Seconda importante questione degli ultimi giorni per Alitalia è l’annuncio del commissario Leogrande di una nuova procedura di cassa integrazione straordinaria. L’azienda ha chiesto altri sette mesi di cigs, dal 24 marzo al 31 ottobre, per complessivi 3.960 dipendenti: sono 1.175 lavoratori (di cui 70 comandanti, 95 piloti, 340 assistenti di volo e 670 personale di terra), cui vanno ad aggiungersi altri 2.785 per imprevisti legati all'emergenza coronavirus (143 comandanti, 182 piloti, 780 assistenti di volo e 1.680 personale di terra). Numeri che ovviamente non sono piaciuti ai sindacati, e che martedì 17 marzo saranno al centro del vertice con governo e compagnia aerea.

“Respingiamo ogni ipotesi di cassa integrazione per 4 mila lavoratori”, così ha reagito il segretario nazionale della Filt Cgil Fabrizio Cuscito: “Se ai numeri Alitalia, assolutamente inaccettabili e immotivati nonostante il coronavirus, si aggiungono i circa 1.500 dipendenti di Air Italy in liquidazione, sono 5.500 i lavoratori che rischiano il posto di lavoro nel trasporto aereo italiano in meno di un mese”. Cuscito chiede l’intervento immediato dei ministeri dello Sviluppo economico, delle Infrastrutture e del Lavoro per “il rifinanziamento del Fondo di solidarietà del trasporto aereo e per un intervento strutturale sulla situazione del settore, in particolare per la risoluzione delle crisi delle due principali compagnie aeree del paese”. Per l’esponente sindacale lo sciopero generale del settore del prossimo 2 aprile “sarà il primo di una lunga serie, se non si mette mano a un piano di investimenti e alla regolazione del settore penalizzato anche dalla vicenda legata al coronavirus”. In conclusione, il segretario nazionale della Filt Cgil chiede “un’assunzione di responsabilità da parte del governo, che da troppi anni è assente nelle politiche industriali del trasporto aereo e anzi ha lasciato, nonostante le nostre innumerevoli denunce, che un patrimonio così importante per il Paese piombasse nel caos e nella totale destrutturazione di tutto il tessuto del lavoro”.
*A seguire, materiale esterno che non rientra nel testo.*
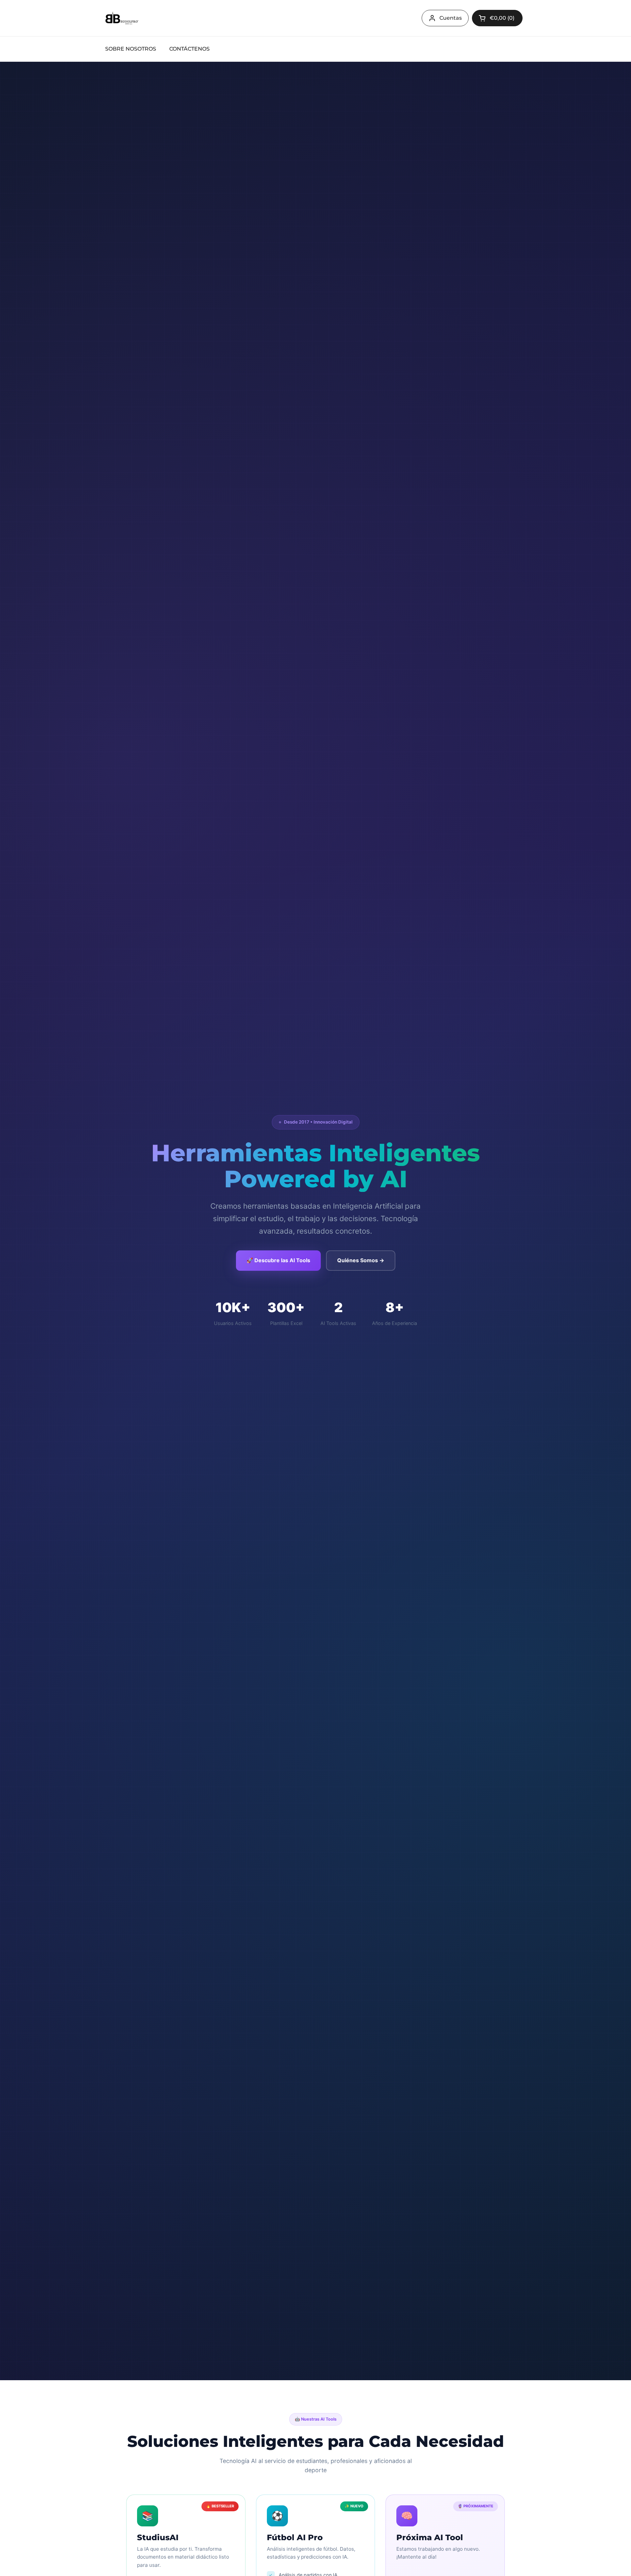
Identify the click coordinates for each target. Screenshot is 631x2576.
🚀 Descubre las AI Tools (278, 1260)
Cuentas (450, 18)
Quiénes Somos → (360, 1260)
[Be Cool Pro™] (122, 18)
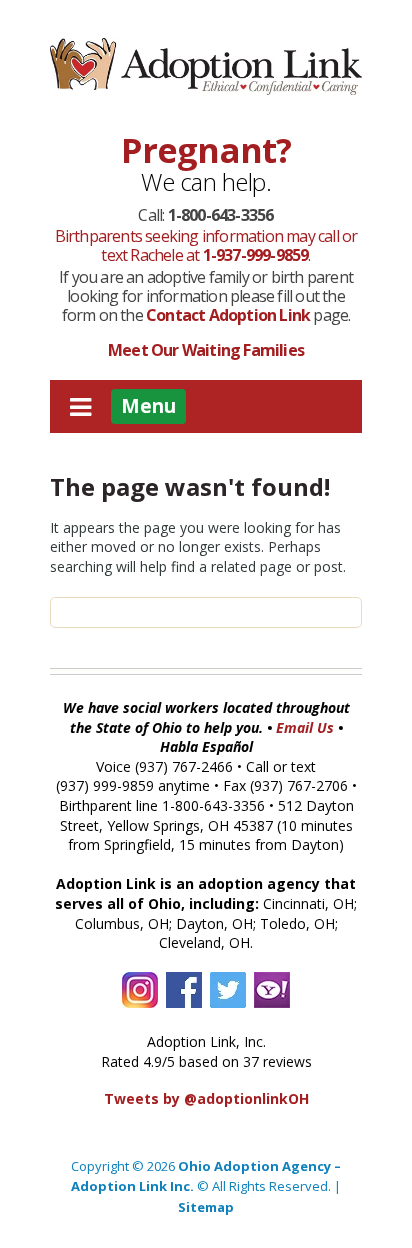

Infine, l’antitrust. Sotto la lente dell’Unione Europea, infatti, è finito anche il nuovo prestito-ponte di 400 milioni di euro concesso nel dicembre scorso dal governo all'aviolinea con un decreto legge (poi convertito in legge dal Parlamento nel gennaio di quest'anno), allo scopo di razionalizzare la compagnia in vista della cessione. Obiettivo dell’indagine approfondita da parte della Commissione - che nell'aprile 2018 aveva già aperto un’analoga procedura per il primo prestito-ponte di 900 milioni di euro, procedura tuttora in corso e condotta separatamente da quest’ultima - è appurare se costituisca o meno un aiuto di Stato. Da Bruxelles spiegano che si tratta di una “procedura standard” e che Commissione e governo italiano stanno lavorando a “stretto contatto” sulla questione. Ma è l’ennesima tegola che cade sulla testa di un’azienda in cronica difficoltà e dal maggio 2017 (quindi sono quasi tre anni) in amministrazione straordinaria.